Governo tem de fazer a sua parte
“Se não houver uma contribuição do Estado é inviável. Ainda por cima num momento de tempestade perfeita que se está a formar, com aumentos dos custos de energia, dos custos de produção e dos custos de transporte”, defende Ricardo Costa. E que contribuição? “É preciso um compromisso do Governo de que vai baixar a carga fiscal”.
“A máquina do Estado é muito pesada e os nossos impostos servem para pagar essa máquina. Preferia pagar às pessoas que trabalham comigo. Como? Baixando os impostos”, diz João Portugal Ramos.
O esforço adicional das empresas não pode estar sujeito a maior carga fiscal ou custos de contexto. É bom que exista essa consciência.
Gonçalo Rebelo de Almeida sublinha que “o Estado tem de se preparar para, pelo menos, não agravar os custos de contexto burocráticos e fiscais. O esforço adicional das empresas não pode estar sujeito a maior carga fiscal ou custos de contexto.

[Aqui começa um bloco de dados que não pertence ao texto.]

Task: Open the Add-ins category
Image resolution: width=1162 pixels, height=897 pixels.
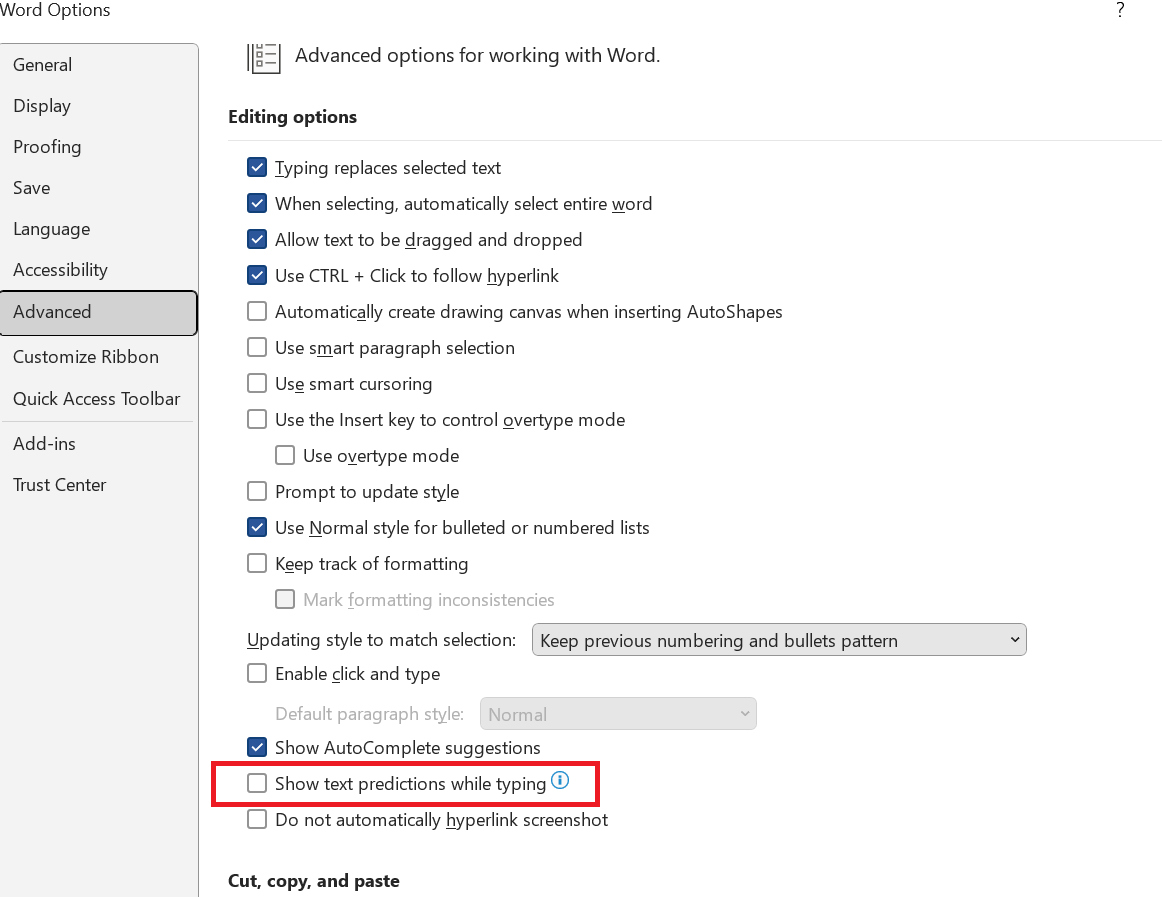Action: 44,444
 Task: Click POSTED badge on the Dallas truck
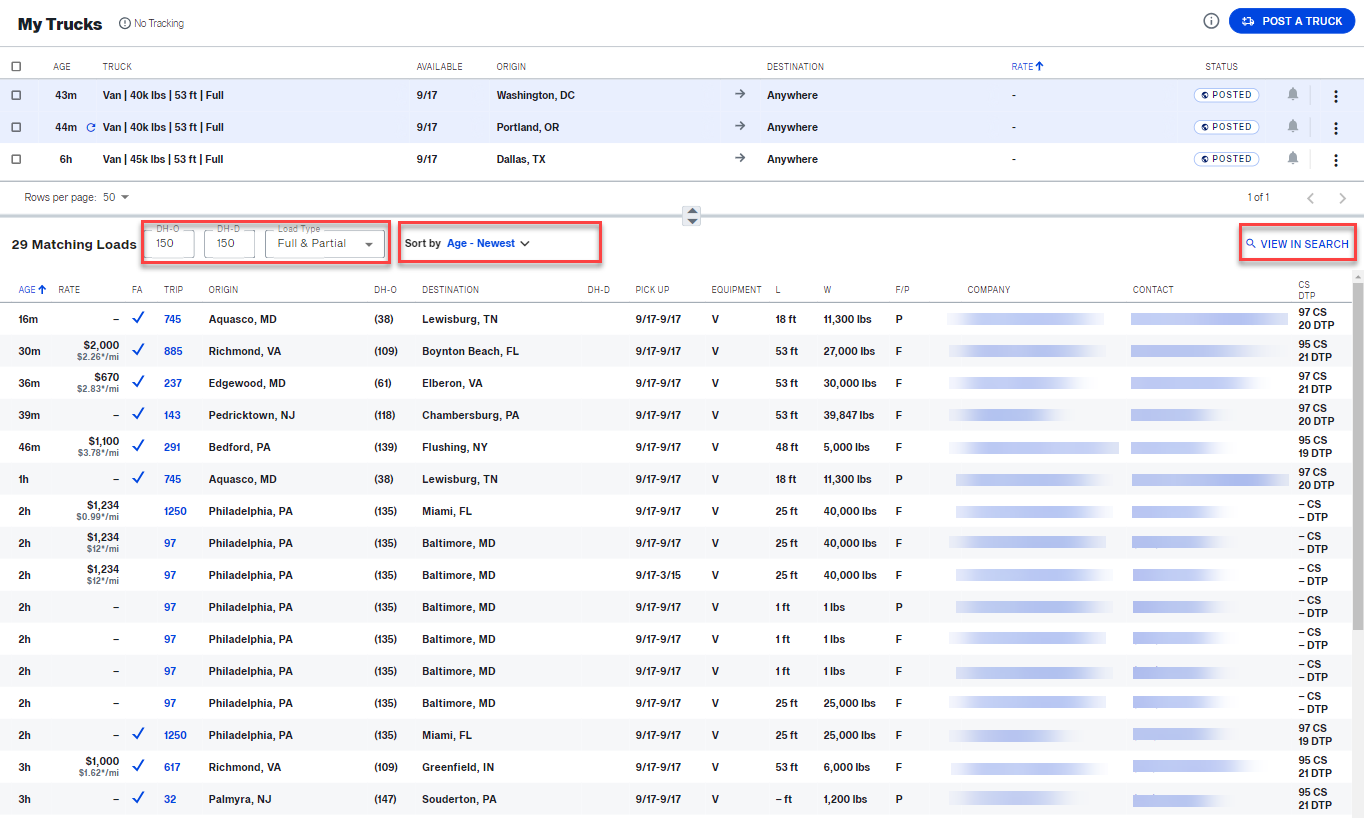pos(1226,158)
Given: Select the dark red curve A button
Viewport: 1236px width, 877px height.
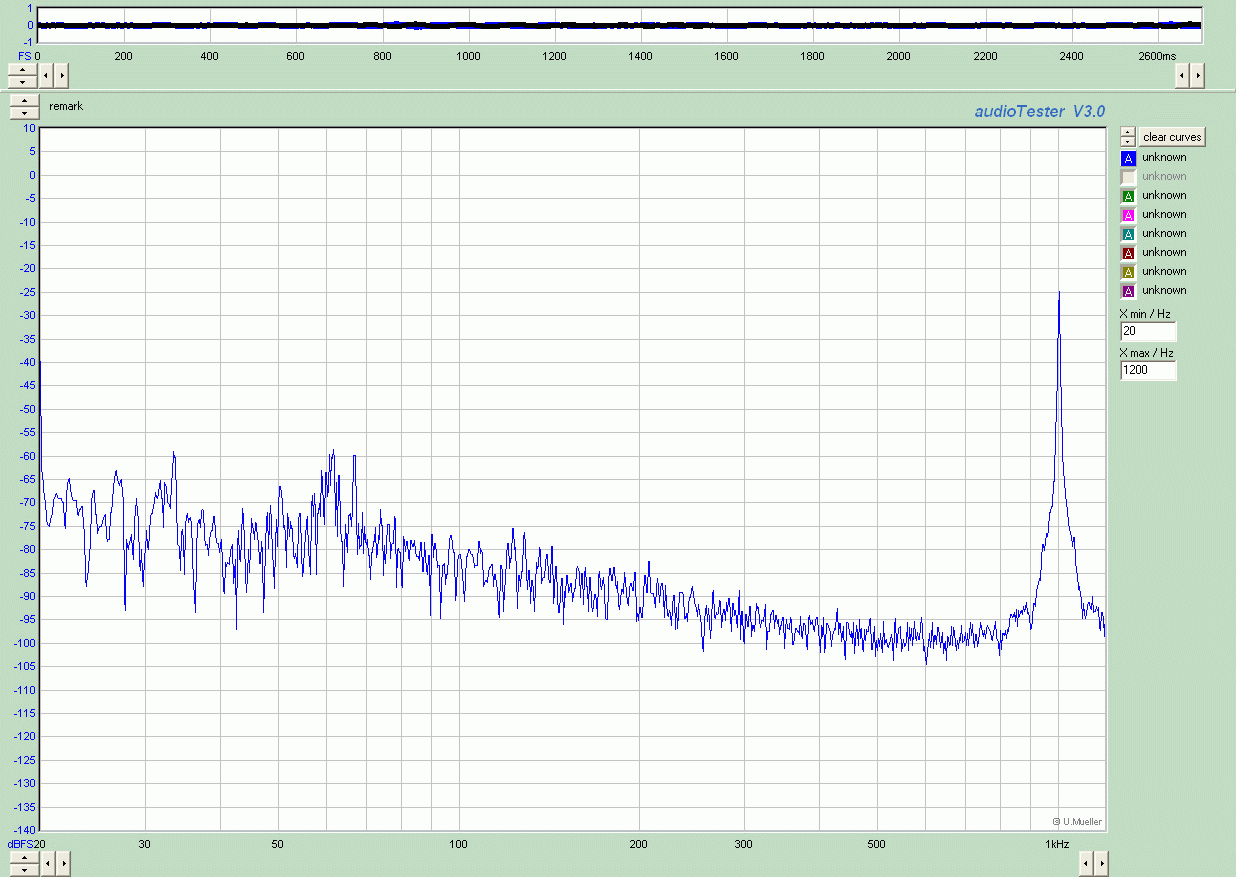Looking at the screenshot, I should [x=1128, y=253].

É bom que exista essa consciência”.
“É politicamente bonito, capta votos e capta simpatia dizer que temos de aumentar os salários em 20% na legislatura. Mas não diz como é que isso é feito, não se dá o manual de instruções para as empresas e para a economia em geral”, criticou António Saraiva, presidente da CIP, em declarações à RTP no domingo.
“É reconhecido que é com a [redução da] carga fiscal que também se melhora o rendimento disponível das famílias e se dá às empresas condições de sustentadamente melhorar os salários. Por isso temos defendido uma redução dos custos de contexto para que as empresas, como estão a fazer, possam sustentadamente aumentar os salários”, completou António Saraiva.
“Temos de criar as condições para que a produtividade aumente. Já referi a melhoria do nível de qualificações, mas isso tem efeitos somente a mais longo prazo. No imediato, há trabalho para fazer no alívio da burocracia, na simplificação fiscal, na remoção das barreiras à concorrência”, sublinha também Vera Gouveia Barros.
O primeiro-ministro reconheceu que o Governo tem um papel a desempenhar. “Nós temos que ter um acordo de médio prazo, no horizonte desta legislatura, sobre a perspetiva da evolução dos rendimentos. O Estado não se quer pôr fora desta equação, sabemos que podemos e devemos dar um contributo para que esta melhoria dos rendimentos seja efetiva”, declarou no domingo.
Desemprego baixo puxa por salários
“Não existem instrumentos para influenciar diretamente” o crescimento dos salários pagos pelas empresas, aponta o economista Pedro Teixeira Braz. “Acho muito bem que se defina a meta, mas é preciso instrumentos para ajudar a chegar lá”, acrescenta.
Luís Aguiar-Conraria defende que a solução está no mercado de trabalho. “Uma taxa de desemprego baixa, como temos, é o melhor para aumentar os salários. Se assim se mantiver haverá pressão para os salários subirem, independentemente das declarações”, afirma o professor de Economia da Universidade do Minho. A mais recente publicação do INE, referente a abril, coloca a taxa de desemprego nos 5,8%.
“Nas posições mais dependentes de negociação e da oferta e procura, o mercado português tem apreciado nos últimos anos. Há concorrência pelo talento para trabalhar, cá e no estrangeiro”, aponta o diretor executivo da Salsa.
“Os salários em qualquer país têm de responder à lei da oferta e da procura. A taxa de desemprego tem vindo a baixar e estamos perto do pleno emprego. Os salários estão a aumentar. Temos de deixar o mercado funcionar”, defende Francisco Calheiros.